I need to normalize only the last occurrence. This is my desired output.
Company
-------------------------------
Tundra Corporation Art LTD
Desert Networks INC
Mount Yellowhive Security Corp
Carter, Rath and Mueller LTD (USD/AC)
Barrows Corp /PACIFIC
Corp, Mounted Security
(Only normalize Limited and not Corporation for : Tundra Corporation Art Limited)
My code:
for k, v in entity_dict.items():
df['Company'].replace(regex=True, inplace=True, to_replace=re.compile(k,re.I), value=v)
Is it possible to only change the last occurrence of an entity (do i need to change my regex)?
Change (\s|$) to ($) for match end of strings:
entity_dict = {'(^|\s)corporation($)': ' Corp',
'(^|\s)Limited($)': ' LTD',
'(^|\s)Incorporated($)': ' INC'}
for k, v in entity_dict.items():
df['Company'].replace(regex=True, inplace=True, to_replace=re.compile(k,re.I), value=v)
print (df)
Company
0 Tundra Corporation Art LTD
1 Desert Networks INC
2 Mount Yellowhive Security Corp
EDIT: You can simplify dictionary for no regex, then create lowercase dict for possible use Series.str.findall, get last value of indexing str[-1] and Series.map by lowercase dict, last replace in list comprension:
entity_dict = {'corporation': 'Corp',
'Limited': 'LTD',
'Incorporated': 'INC'}
lower = {k.lower():v for k, v in entity_dict.items()}
s1 = df['Company'].str.findall('|'.join(lower.keys()), flags=re.I).str[-1].fillna('')
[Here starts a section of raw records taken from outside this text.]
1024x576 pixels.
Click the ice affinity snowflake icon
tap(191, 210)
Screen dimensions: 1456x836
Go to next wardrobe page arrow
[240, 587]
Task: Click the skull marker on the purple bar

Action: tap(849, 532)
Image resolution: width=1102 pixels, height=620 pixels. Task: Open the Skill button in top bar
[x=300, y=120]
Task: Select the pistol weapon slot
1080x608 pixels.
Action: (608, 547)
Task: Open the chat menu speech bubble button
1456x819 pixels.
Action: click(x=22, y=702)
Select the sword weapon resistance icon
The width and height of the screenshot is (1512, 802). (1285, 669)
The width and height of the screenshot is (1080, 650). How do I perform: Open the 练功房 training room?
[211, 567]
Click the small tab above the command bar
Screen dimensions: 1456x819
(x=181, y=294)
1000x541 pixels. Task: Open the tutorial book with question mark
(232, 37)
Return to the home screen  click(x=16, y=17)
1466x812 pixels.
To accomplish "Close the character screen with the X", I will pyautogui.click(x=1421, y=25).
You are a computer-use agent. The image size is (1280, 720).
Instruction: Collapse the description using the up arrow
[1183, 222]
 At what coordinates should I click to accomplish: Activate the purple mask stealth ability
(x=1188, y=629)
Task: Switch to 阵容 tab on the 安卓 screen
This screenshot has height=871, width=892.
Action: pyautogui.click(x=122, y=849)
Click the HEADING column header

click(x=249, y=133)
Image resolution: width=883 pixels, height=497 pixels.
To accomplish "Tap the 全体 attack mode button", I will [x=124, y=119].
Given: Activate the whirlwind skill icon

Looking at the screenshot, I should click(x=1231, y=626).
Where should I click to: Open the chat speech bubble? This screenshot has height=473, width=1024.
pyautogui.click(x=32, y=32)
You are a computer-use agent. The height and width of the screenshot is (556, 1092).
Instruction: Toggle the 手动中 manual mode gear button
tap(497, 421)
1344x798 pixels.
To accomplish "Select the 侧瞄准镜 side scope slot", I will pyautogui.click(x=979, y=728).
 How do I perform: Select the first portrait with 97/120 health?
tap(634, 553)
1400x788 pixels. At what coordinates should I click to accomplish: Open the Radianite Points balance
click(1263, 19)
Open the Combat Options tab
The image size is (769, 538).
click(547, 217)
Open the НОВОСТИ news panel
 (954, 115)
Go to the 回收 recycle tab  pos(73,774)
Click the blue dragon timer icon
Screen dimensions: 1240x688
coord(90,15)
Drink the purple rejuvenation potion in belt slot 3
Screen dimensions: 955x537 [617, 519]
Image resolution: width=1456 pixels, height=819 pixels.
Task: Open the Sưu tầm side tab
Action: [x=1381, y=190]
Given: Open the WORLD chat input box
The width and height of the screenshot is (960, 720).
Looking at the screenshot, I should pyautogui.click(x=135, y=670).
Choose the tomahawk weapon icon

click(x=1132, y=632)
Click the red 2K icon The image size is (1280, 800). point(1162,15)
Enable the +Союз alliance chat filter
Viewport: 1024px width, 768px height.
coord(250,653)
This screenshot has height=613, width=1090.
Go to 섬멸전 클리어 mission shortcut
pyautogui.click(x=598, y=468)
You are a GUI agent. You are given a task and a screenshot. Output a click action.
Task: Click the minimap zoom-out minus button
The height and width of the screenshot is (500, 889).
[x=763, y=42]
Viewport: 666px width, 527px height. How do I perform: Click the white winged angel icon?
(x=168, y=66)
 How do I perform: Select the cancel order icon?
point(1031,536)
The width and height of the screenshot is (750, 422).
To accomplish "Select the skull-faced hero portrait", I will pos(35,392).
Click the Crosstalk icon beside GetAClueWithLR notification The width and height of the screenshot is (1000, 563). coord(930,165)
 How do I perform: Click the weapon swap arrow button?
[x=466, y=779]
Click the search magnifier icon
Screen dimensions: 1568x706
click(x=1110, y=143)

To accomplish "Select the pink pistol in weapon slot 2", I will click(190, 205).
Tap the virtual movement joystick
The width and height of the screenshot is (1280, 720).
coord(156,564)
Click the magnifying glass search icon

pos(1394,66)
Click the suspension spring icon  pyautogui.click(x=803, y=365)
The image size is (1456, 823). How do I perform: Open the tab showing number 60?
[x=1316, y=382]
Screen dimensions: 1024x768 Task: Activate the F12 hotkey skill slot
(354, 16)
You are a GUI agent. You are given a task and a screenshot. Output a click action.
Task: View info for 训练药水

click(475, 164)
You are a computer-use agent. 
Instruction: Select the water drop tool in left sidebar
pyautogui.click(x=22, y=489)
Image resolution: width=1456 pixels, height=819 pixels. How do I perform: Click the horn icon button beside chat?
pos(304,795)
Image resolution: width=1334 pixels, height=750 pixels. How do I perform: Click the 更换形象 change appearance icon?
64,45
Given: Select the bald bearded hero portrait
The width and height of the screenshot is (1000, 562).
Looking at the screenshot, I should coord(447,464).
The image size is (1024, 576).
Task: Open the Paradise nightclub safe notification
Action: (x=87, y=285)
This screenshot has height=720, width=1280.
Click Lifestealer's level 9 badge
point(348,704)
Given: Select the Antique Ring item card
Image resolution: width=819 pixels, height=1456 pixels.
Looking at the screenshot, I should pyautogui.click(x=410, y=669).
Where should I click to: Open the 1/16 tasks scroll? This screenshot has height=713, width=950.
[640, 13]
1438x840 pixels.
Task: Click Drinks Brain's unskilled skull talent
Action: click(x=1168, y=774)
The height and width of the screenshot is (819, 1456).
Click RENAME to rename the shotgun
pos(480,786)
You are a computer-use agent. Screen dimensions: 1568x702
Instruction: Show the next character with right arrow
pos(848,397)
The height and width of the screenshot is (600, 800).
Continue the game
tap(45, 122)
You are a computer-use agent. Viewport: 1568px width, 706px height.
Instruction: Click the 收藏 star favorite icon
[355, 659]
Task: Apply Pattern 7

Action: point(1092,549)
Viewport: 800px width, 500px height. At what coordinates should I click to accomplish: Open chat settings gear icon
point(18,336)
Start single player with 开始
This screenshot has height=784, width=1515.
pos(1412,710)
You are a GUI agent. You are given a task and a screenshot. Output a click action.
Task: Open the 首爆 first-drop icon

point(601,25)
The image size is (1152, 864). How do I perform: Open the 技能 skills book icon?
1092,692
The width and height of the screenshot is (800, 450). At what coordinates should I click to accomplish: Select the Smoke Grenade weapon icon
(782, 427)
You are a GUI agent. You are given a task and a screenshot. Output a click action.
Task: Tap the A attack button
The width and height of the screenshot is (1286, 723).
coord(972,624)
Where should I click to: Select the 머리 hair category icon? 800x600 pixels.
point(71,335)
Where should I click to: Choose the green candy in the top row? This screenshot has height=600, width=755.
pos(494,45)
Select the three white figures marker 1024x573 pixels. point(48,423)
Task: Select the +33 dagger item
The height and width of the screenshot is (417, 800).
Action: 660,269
s2 = s1.str.lower().map(lower).fillna('')
df['Company'] = [a.replace(b, c) for a, b, c in zip(df['Company'], s1, s2)]
print (df)
Company
0 Tundra Corporation Art LTD
1 Desert Networks INC
2 Mount Yellowhive Security Corp
3 Carter, Rath and Mueller LTD (USD/AC)
4 Barrows Corp /PACIFIC
5 Corp, Mounted Security